It was until after the vulnerable blacks became slaves to the Americans, that the whites brought themselves to believe—without any rational basis—that the black man had to be something relatively dumb and sub-human, and that they themselves were by nature the superior race. Then came the civil war when the blacks were liberated from slavery and given all sorts of unfulfilled promises of property and political rights. Then came the post-Reconstruction era when Jim Crow was effected on the basis of racial segregation. And then came King and his civil rights movement and the political liberation of the black minorities. Yet at this time psychological scientific theories founded on conducted intelligence tests were floating about, propounding the natural dumbness of the black man, and the need to limit their retarded numbers in the delicate dealings of State.

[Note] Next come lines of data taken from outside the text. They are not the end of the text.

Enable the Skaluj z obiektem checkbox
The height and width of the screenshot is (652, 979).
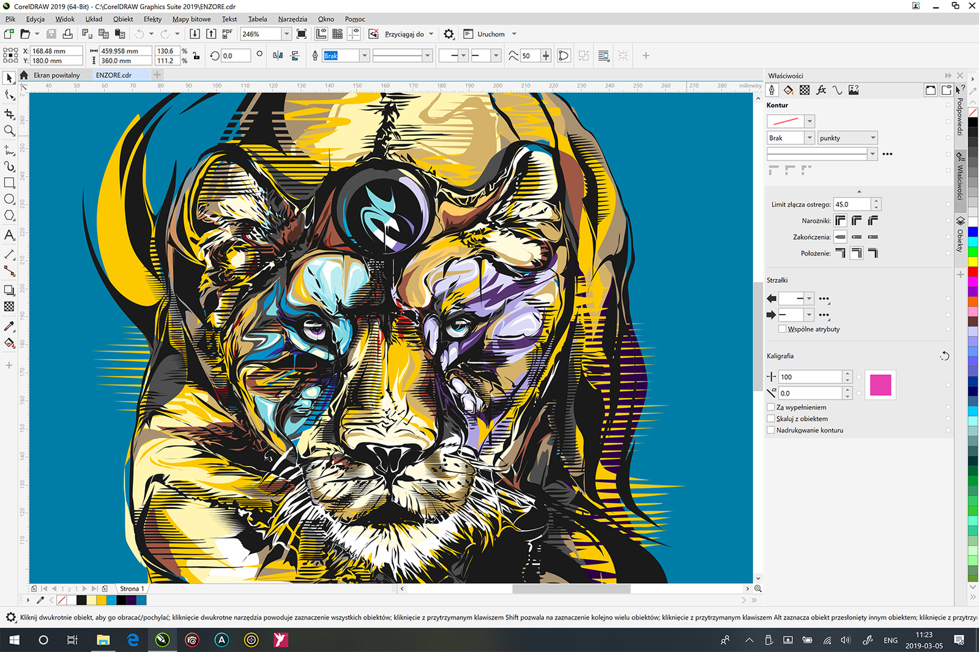tap(770, 418)
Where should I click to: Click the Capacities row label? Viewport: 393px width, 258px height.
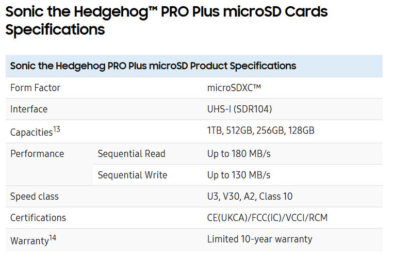tap(31, 132)
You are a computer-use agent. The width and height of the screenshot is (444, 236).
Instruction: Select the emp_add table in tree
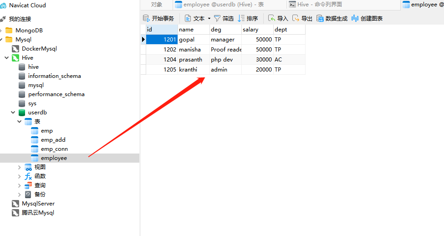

But how did a black man expand his mind on certain matters when he hadn’t the choice to pick out a home in a decent neighborhood that fostered adequate learning, or the wherewithal to see himself through school? How did such a man hold any interest in affairs larger than himself, when he struggled night and day from dirt-paying jobs when he had little options in a country that denied him access to economic rights and so pushed him to make illicit trades just to keep alive?

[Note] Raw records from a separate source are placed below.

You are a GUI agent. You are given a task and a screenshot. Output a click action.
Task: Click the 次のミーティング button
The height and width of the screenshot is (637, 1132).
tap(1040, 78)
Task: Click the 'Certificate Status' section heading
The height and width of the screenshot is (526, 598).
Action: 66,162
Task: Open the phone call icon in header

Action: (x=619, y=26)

Then the system comes along and calls him a drug-dealing low-life criminal, sending out killers in police uniform to rid the streets of the hoodlum. And if the system is called to it, there is vehement denial at the fore, edicts, and citations that prove that there is indeed equal access to opportunities for all, that the Black Lives Matters movement is just a big victim-playing hoax, while behind there still stands in-group partiality for the prevailing social group.

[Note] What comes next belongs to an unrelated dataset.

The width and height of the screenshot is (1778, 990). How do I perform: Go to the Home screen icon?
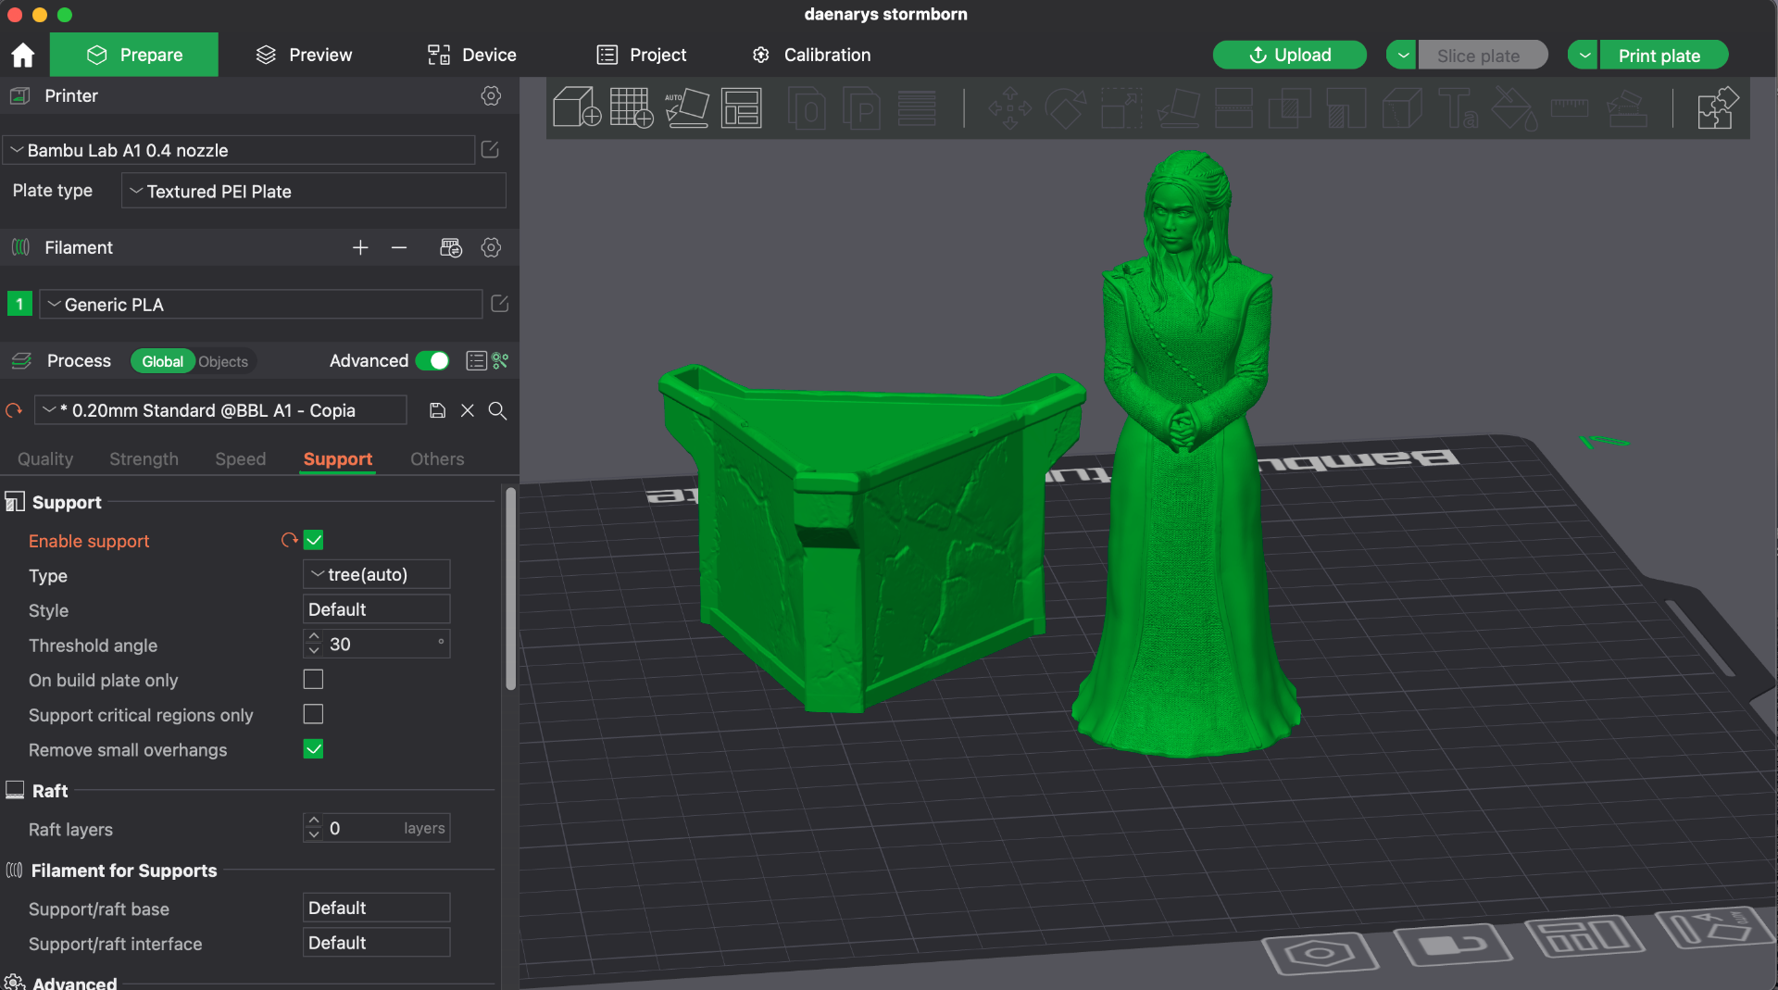23,55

It is little wonder that James Baldwin had said about Luther’s budding success, that “You know, and I know, that the country is celebrating one hundred years of freedom one hundred years too soon.”
Almost forty years since Baldwin’s speech, and we still clearly attest to indiscriminate police brutality against blacks and unlawful accusations of rape, murder, and assault like in the Jim Crow days.
It can only do to hope for now that—come the next sixty years— Baldwin’s words should turn out to be mere speculations of a celebrated essayist in a fervent moment of epistolary scripting.